Up to and including the line containing "Task: Grab the", set down each line of the entries below exactly, starting from the first, and leave out the rest.

(Pixel coordinate grounding data)
---------------
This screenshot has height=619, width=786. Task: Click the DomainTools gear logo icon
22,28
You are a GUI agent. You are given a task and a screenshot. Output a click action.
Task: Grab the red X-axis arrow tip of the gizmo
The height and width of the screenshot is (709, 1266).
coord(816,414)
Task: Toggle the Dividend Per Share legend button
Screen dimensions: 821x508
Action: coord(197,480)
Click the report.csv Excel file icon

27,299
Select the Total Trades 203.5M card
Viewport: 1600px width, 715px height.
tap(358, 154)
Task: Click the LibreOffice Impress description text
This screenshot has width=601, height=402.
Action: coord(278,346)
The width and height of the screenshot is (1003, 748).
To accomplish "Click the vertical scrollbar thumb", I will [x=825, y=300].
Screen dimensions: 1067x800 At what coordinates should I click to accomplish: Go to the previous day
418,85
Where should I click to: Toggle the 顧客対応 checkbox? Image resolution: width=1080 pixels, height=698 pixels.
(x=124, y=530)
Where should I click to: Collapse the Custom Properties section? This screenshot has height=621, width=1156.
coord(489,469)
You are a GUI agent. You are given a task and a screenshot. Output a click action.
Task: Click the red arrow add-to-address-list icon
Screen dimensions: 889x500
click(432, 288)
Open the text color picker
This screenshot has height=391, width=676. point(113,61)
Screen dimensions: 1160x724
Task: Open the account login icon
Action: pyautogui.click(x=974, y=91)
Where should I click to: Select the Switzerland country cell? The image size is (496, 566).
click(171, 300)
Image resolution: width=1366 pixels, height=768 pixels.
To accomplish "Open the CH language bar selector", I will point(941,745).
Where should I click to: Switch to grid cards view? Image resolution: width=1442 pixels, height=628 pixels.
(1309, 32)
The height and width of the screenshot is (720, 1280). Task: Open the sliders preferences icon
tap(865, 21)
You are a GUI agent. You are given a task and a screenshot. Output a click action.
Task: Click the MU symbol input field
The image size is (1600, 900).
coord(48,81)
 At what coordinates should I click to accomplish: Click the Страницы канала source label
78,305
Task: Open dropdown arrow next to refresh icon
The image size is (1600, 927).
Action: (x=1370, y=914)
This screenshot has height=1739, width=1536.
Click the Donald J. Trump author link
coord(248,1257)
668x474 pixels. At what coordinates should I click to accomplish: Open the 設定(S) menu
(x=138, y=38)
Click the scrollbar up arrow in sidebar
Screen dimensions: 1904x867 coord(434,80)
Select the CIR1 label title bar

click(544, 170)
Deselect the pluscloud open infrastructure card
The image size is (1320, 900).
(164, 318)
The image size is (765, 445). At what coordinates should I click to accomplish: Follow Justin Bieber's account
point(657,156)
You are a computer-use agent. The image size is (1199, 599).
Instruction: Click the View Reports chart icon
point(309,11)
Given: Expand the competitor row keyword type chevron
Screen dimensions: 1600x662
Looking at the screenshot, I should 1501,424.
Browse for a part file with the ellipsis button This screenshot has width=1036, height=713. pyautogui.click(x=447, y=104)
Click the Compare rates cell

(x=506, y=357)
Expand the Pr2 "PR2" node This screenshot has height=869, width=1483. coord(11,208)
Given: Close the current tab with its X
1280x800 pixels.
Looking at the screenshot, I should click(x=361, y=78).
---------------
■ Answer to the exercise
This screenshot has height=619, width=786. Task: Click the DomainTools gear logo icon
22,28
You are a GUI agent. You are given a task and a screenshot. Output a click action.
Task: Grab the red X-axis arrow tip of the gizmo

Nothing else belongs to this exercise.